Emphasizing the importance of the Hudson River to the festival, Hudson River Sloop Clearwater added a number of river front activities such as kayaking and rowboating, and rides on the tall ships Clearwater, Mystic Whaler, and Woody Guthrie.

==History of the festival==
The festival was founded in the wake of the Storm King Mountain controversy that focused on the Hudson River from 1963 to 1982. The Festival has also had its origins in the Sloop Clearwater itself. To raise money to build the Sloop, Hudson River Sloop Clearwater founders Pete Seeger and friends held a series of small fundraising concerts in the Hudson River Valley and at Sandy Hook in New Jersey, and passed a banjo around the crowd to collect donations. By 1978, the concerts had evolved into a land-based Festival at Croton Point Park, which hosted the Festival for a decade, until pollution problems from the park's landfill forced a relocation to a suburban college campus. It was not until 1999 that the Festival was able to move back to the park and the shores of the Hudson River.

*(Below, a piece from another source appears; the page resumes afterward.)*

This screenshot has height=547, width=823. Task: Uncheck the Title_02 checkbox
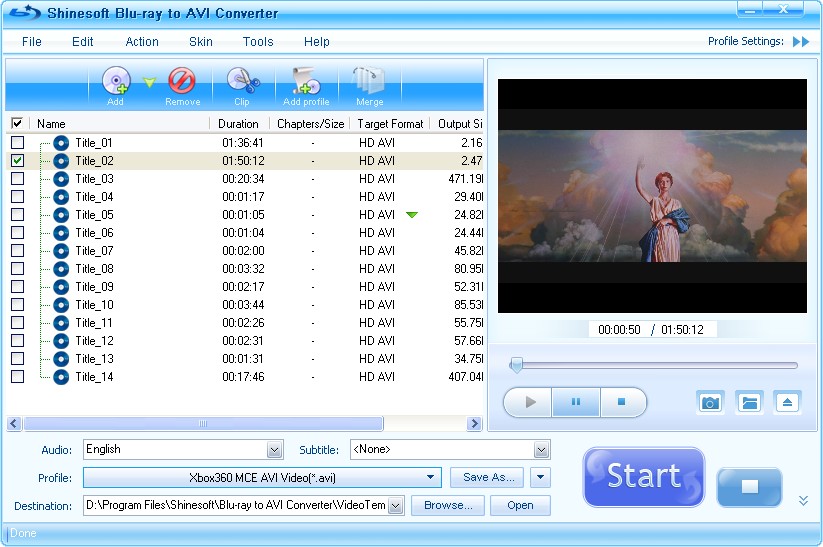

The 2016 festival, which would have been the 50th anniversary of the festival, was canceled so that resources could be directed to a substantial restoration of the sloop Clearwater. The festival returned in 2017. In 2022, the Clearwater Board President, Steve Stanne, announced that the festival could not be held in 2022, but that the board was working toward a "re-envisioned festival" in 2023.

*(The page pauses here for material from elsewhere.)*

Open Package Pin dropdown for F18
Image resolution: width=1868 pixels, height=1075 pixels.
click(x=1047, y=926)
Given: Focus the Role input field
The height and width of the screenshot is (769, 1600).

==Mission of the festival==
The Great Hudson River Revival is produced by Hudson River Sloop Clearwater, Inc., a nonprofit, member-supported, environmental organization, to raise funds and consciousness on the plight of the river and the earth, as well as uniting the community around the river. All proceeds go directly to support Clearwater's environmental research, education, and advocacy to help preserve and protect the river and its tributaries, as well as communities in the river valley.

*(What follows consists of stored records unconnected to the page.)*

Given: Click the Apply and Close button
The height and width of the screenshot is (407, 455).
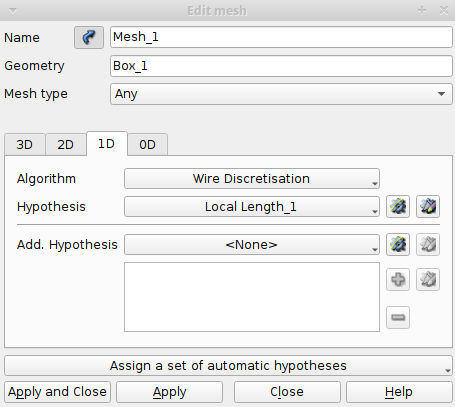Looking at the screenshot, I should [57, 392].
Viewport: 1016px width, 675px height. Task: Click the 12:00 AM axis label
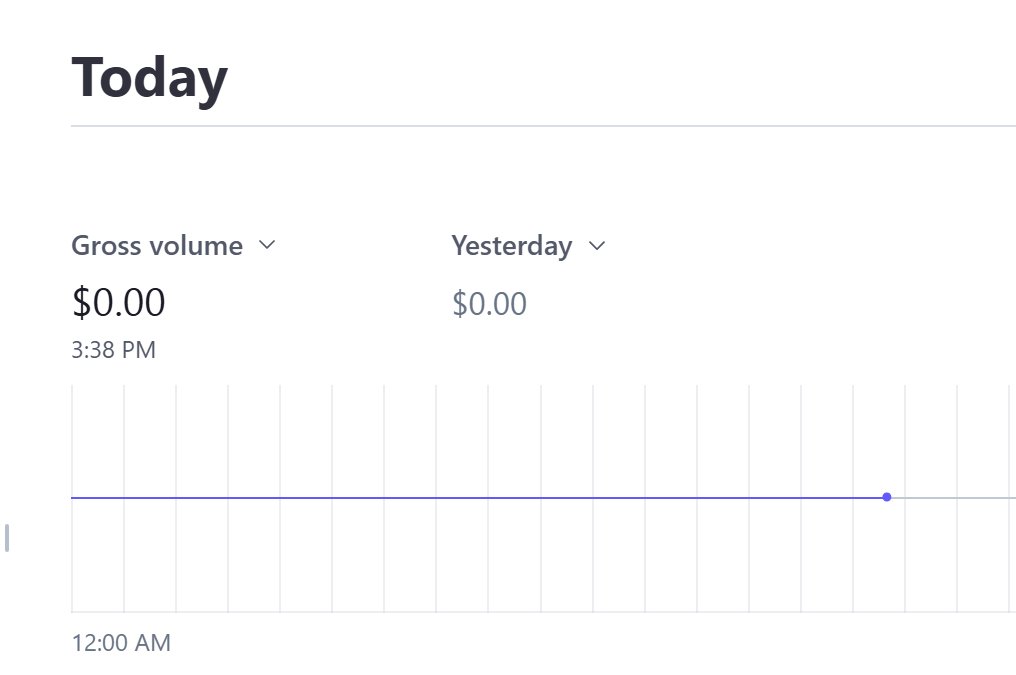[121, 643]

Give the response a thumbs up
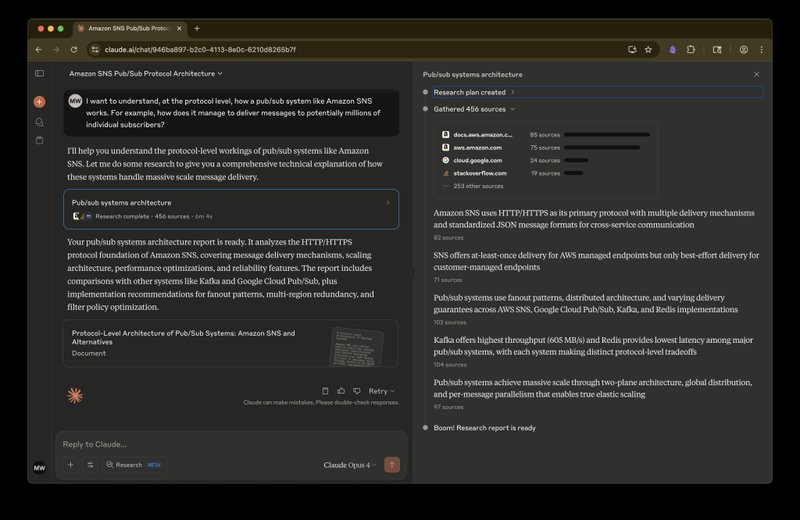(x=341, y=391)

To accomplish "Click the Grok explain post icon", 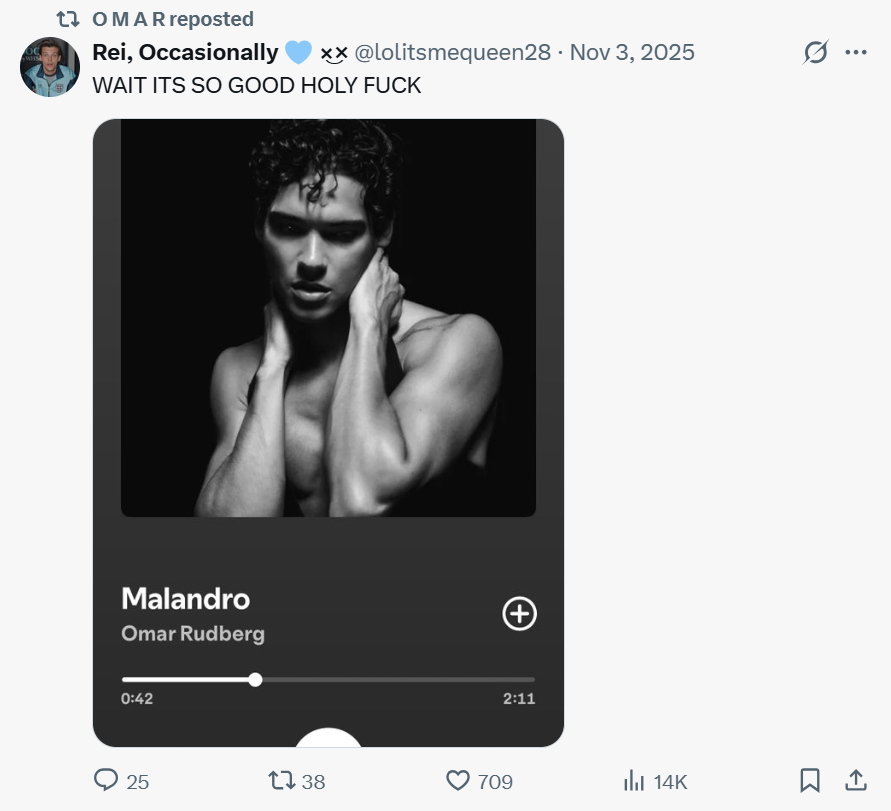I will [815, 53].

== 2019 festival and final production ==
The 2019 Clearwater Festival, held on June 15–16 at Croton Point Park in Croton-on-Hudson, New York, celebrated the 100th anniversary of Pete Seeger’s birth and the 50th anniversary of the sloop *Clearwater*. The festival was produced and directed by Jason Samel, a former Clearwater board member, event producer, and founder of Movement Music Records. Prior to the 2019 festival, Samel produced Seeger Fest (2014), a five-day celebration of the lives of Pete and Toshi Seeger held in multiple New York venues, and the Glen Cove Folk Festival (2017) in Long Island, New York.